Lars had always been interested in drawing, but he was not a professionally trained illustrator. Instead he was a furniture carpenter, and his plan was to continue his studies to become a teacher of crafts. But he did not pass the entry exam, so he started working as an illustrator of technical objects. Lars soon tired of this job, and in the seventies he became a school teacher. After four years of this, he decided it was time for something new so he sat down to write and draw the book “Regal the Golden Eagle” (in Swedish: “Örjan den höjdrädda örnen”). This was the story about an eagle who was afraid to fly and of a very small bird who helped him overcome his fear. Some years earlier, Lars had met the real “Regal” on an island close to Lofoten in Norway. ”Regal” lived there with his mate on a rock, and Lars passed them every day. He named the eagles “Örjan” and “Ebba”, and the story started to take shape. The book was published 1982 and became a classic. He worked with children’s books ever since. ”Regal the Golden Eagle” later became an animated film, which premiered in 1999 and was nominated for the Swedish equivalent of an Oscar, the Golden Bug (“Guldbagge”).

Lars’ next book was “Pärlsork” (not available in English), a story about a small field mouse that wants to travel to the far-away mountains. Lars again used his interest in and knowledge of nature to describe the mouse’s journey. By the time he had written his third book, “Vårdträdet”, which describes the life on a farm through several generations, commissions for illustrating other writers’ books started trickling in. Among them were four of Kipling’s fables, a cook-book for beginners and a book about weather. He was now an established author, and in 1987 he received the Elsa Beskow Award for his collective work.

When Lars returned to create a book of his own, the topic he chose was again birds. His own interest in birds began in the sixties when he was working in a cemetery where there were many birds and two colleagues who shared his interest. The book “My First Bird Book” is a field book for children and beginners, with text and illustrations of the 40 most common birds in Sweden. The choice of species was based on what kind of birds a child is most likely to see in the city, in parks and in gardens. In 1986, the book was selected as “Panda Book of the Year” by the WWF in Sweden. He then went on to illustrate Selma Lagerlöf’s classic “The Wonderful Adventures of Nils”, before continuing his nature book series with “My First Tree Book”, “My First Insect Book” and “My First Animal Book”. Lars felt that if you show how amazing nature is, you will be inspired to take care of it.

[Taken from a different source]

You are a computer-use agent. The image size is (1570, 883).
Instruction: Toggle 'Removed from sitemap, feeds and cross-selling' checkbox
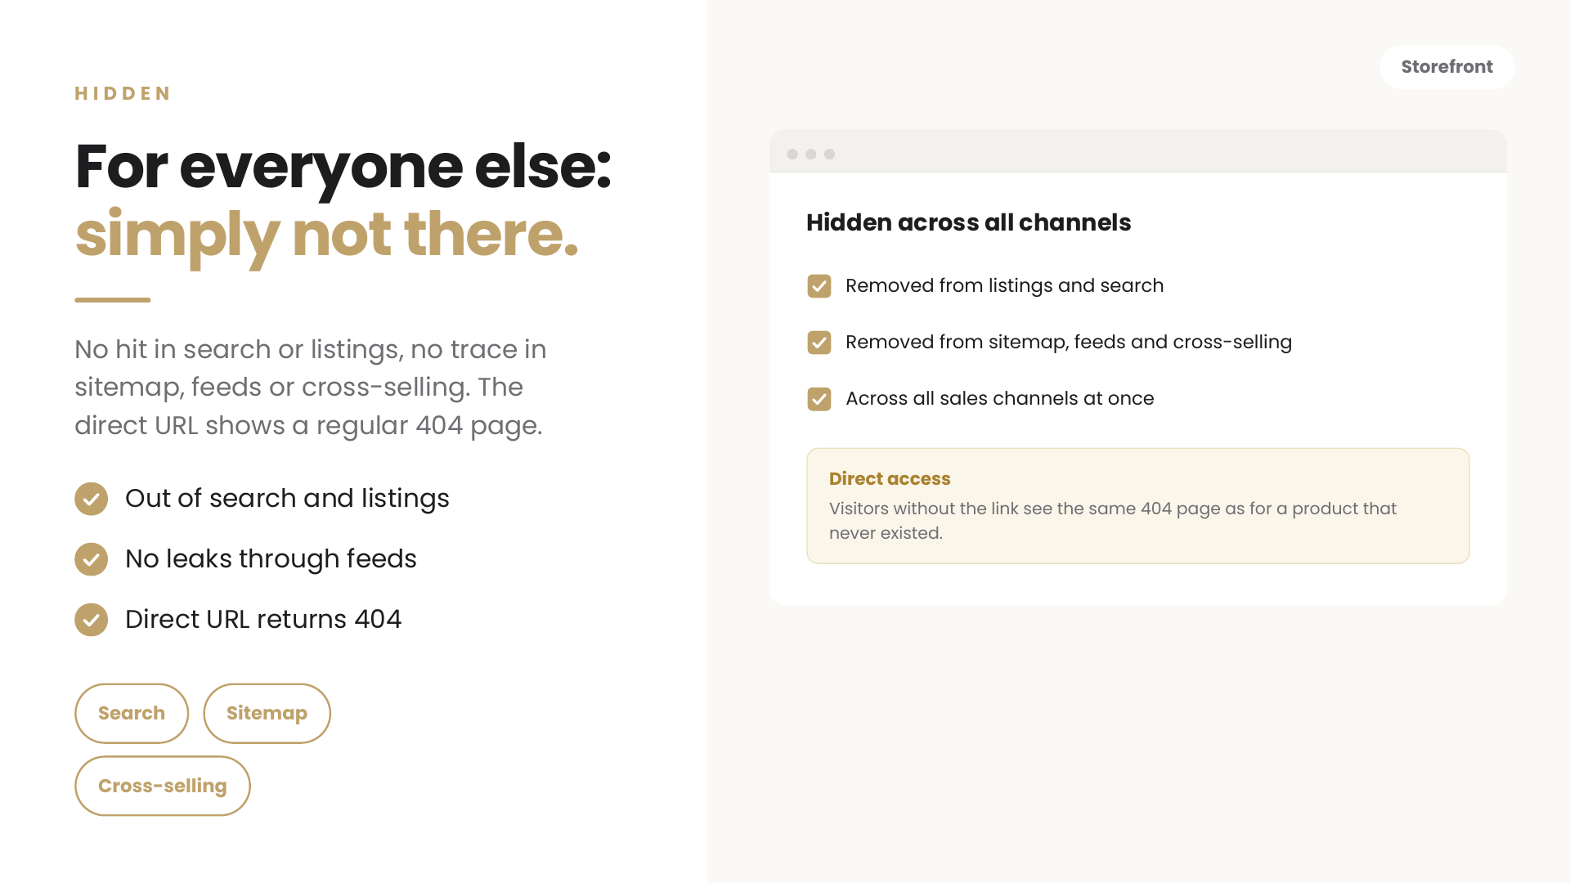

He continued this vision with “Harvey” the beaver. In 1995 the book “Harvey the Carpenter” was published, and it was nominated to one of the most prestigious book awards in Sweden (name of the Award). It was important to Lars to respect animals even when you make them human, and he has said that you cross the line “when you put pants on them”. Harvey continued, together with his friend Chip, to show children how to sew, bake, grow, paint and fix a puncture. The Handy Harvey series became Lars’ most successful, and they have been published in over 25 different languages all over the world. Between the “Harvey” books, he also illustrated a new edition of “Christmas in the stable” by Astrid Lindgren.